娘からの「ママに似合うから」という不思議なリクエストで、再び油絵を始めることにした。

しばらくやめていた理由は
匂いがきつい、身体に良くない物質、汚れる、場所をとる、といった
子育て中では致し方のないものだ。

特に私が好んで使っていた(しかも指で直書きで)のが
クサカベのカドミウムレッドやカドミウムオレンジ。

有名どころでは、イタイイタイ病の原因となった物質を含んでいる。

が、子育てがいったん落ち着き、作品について大まかな構図のイメージも沸いたところで、
新たな作品を作ることにもわくわくしてきている。


情緒的豊かさを研究する身として
責任を持って!
チャレンジしてゆきたい。


…と、前置きが長くなったところで

表題の「人生は作品だ」について記してみたい。


油絵を描くにも、様々な技法はあるかと思うが

基本的には、絵の具のチューブから出したそのままの色をキャンバスに重ねていくのが良い。とされている。
少なくとも、私はそのように学んだ。

パレット上で混ぜすぎた色を重ねた場合
完成させた作品の彩度が落ちる。
つまり、画がにごる。というのだ。

そして実際、私も何度か画をにごらせた経験がある。

パレット上で混ぜ合わせて作った、いくら気に入った色を重ねても
それらをやり過ぎてしまった場合
完成作品を俯瞰してみたところ、どうしても全体的にくすんだ印象となるのだ。


最近、それを人生に置き換えて考えるようにもなった。

人間の情動、感情、気持ちといった類いを色と見立てた場合
それらを重ねて
キャンバス越しに人生といった作品を形成していく。


ただその過程で、喜怒哀楽。どのような感情も
とりあえず「純」なまま重ねていって
最後に俯瞰してみたときに、鮮やかな作品として存在していたら、素敵なことではないだろうか。

無論、明るい箇所、暗い箇所。
様々なものを包括しているのも作品としての魅力だと感じる。

そして色の配置・バランス等、
やはり各々の個性やセンスは問われる。

が、感情が自分を離れたとき
様々な小手先技でいじくった結果
どんなに経験を重ねたところで

もはやその人の人生(作品)は
彩度を落とす。
にごるのではないか、ということである。

ちなみに。
感情を小手先でいじくる。
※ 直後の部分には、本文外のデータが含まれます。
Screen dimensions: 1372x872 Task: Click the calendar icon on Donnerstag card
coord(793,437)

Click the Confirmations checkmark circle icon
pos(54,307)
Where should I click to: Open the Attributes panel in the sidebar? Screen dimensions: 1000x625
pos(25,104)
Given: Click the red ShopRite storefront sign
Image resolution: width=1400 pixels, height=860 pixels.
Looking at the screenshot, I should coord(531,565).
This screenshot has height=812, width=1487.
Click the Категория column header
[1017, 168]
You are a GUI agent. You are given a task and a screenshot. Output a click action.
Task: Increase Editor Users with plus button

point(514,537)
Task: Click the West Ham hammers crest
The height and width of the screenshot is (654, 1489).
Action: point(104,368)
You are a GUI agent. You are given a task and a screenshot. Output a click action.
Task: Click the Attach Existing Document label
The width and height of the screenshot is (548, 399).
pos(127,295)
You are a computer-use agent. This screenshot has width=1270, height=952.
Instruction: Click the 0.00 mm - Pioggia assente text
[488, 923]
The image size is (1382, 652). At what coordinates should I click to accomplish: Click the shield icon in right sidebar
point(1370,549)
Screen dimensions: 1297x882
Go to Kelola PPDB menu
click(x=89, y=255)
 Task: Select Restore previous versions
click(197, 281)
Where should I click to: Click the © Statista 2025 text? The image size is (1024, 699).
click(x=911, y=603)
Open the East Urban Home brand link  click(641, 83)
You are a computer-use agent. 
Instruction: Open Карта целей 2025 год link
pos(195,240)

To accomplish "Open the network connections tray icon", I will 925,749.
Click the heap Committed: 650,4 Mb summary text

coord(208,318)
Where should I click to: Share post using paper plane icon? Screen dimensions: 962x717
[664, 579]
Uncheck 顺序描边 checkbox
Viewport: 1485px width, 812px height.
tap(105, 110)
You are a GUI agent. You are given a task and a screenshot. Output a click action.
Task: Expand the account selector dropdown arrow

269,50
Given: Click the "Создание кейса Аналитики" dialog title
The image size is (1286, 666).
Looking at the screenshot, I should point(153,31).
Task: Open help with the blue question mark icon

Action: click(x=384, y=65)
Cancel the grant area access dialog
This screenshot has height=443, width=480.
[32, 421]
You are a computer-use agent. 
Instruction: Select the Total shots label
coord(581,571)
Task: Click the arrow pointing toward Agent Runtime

というのは…

悲しみの感情を無理やりポジティブに変換したり
後悔の感情に強引に意味付けをしたり
感情に名前をつけたりして、固定化すること
また、怒りの感情を押さえすぎること
そういった手法、テクニック、メソッドもその一つだと思っている。

社会に適応するため
セルフコントロールはもちろん必要だろうが

ありのままの感情を上手に重ね
最後に俯瞰してその道のりを眺めること。

そして、その眺める立ち位置とか、タイミングとか。
光の射し具合
影の長さ
風向きや温度や湿度とか。

条件も無制限にある中で
何を選択し、どう感じるか。

情緒的に豊かであろうとすることの
真髄だと思ってみたりする。


まずは、新しい絵の具を揃えたい。